La CCIP nous aidera à valider les points de faisabilité et la viabilité des commerces pressentis. Le cout de cette opération est d’environ 33000 euros sur 3 ans ce qui représente simplement 66 euros par commerçant et par an.
M. le Maire clôt le débat en rappelant les éléments qui défavorisent le commerce à Fontenay : Problèmes de voirie, de déclivité, pouvoir d’achat réduit des habitants des nombreux logements sociaux. La relance du commerce passe aussi par l’arrivée à Fontenay de catégories sociales à haut pouvoir d’achat.
La convention est approuvée à l’unanimité.

Finances

Divers ajustements financiers sont présentés par J.M. Durand.

G.Mergy s’inquiète de la sanctuarisation des subventions à l’OGEC (école Saint Vincent de Paul) dont le montant est garanti en augmentation pour les 6 ans à venir. Il souhaite qu’un même taux d’augmentation soit aussi appliqué au budget consacré aux écoles publiques.
S. Bourdet répond que ce même taux d’augmentation s’appliquera au budget des écoles publiques. C’est déjà le cas cette année, avec la création de deux nouveaux centres de loisirs, aux Renards et à la Roue qui sont plébiscités par les parents.
Votés à la majorité (3 votes contre)

Ressources humaines  

Diverses mesures concernant des embauches, des rémunérations, et la participation de la mairie au financement des mutuelles de son personnel sont présentées par J.P. Aubrun. Elles sont toutes votées à l’unanimité

 

FIN DU COMPTE RENDU
Le Conseil Municipal s’est poursuivi sur divers autres thèmes. L’heure trop tardive ne nous a pas permis de suivre ces débats.

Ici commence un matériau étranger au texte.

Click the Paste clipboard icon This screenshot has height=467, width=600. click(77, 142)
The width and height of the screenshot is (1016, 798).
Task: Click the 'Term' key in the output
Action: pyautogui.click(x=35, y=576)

1 réflexion sur « Compte-rendu partiel du Conseil Municipal du 1er Octobre 2014 »

  1. Au sujet du règlement intérieur et de la recevabilité, la question d’Annie Sommier a été oubliée dans ce compte-rendu. Annie Sommier a demandé si un vœu voté non recevable apparaitra dans le compte-rendu du Conseil Municipal. Monsieur Le Maire a confirmé que non. C’est, à mon sens, un grand recul pour la démocratie car les Fontenaisiens qui n’ont pas assisté au CM n’auront pas connaissance de ces vœux votés non recevables.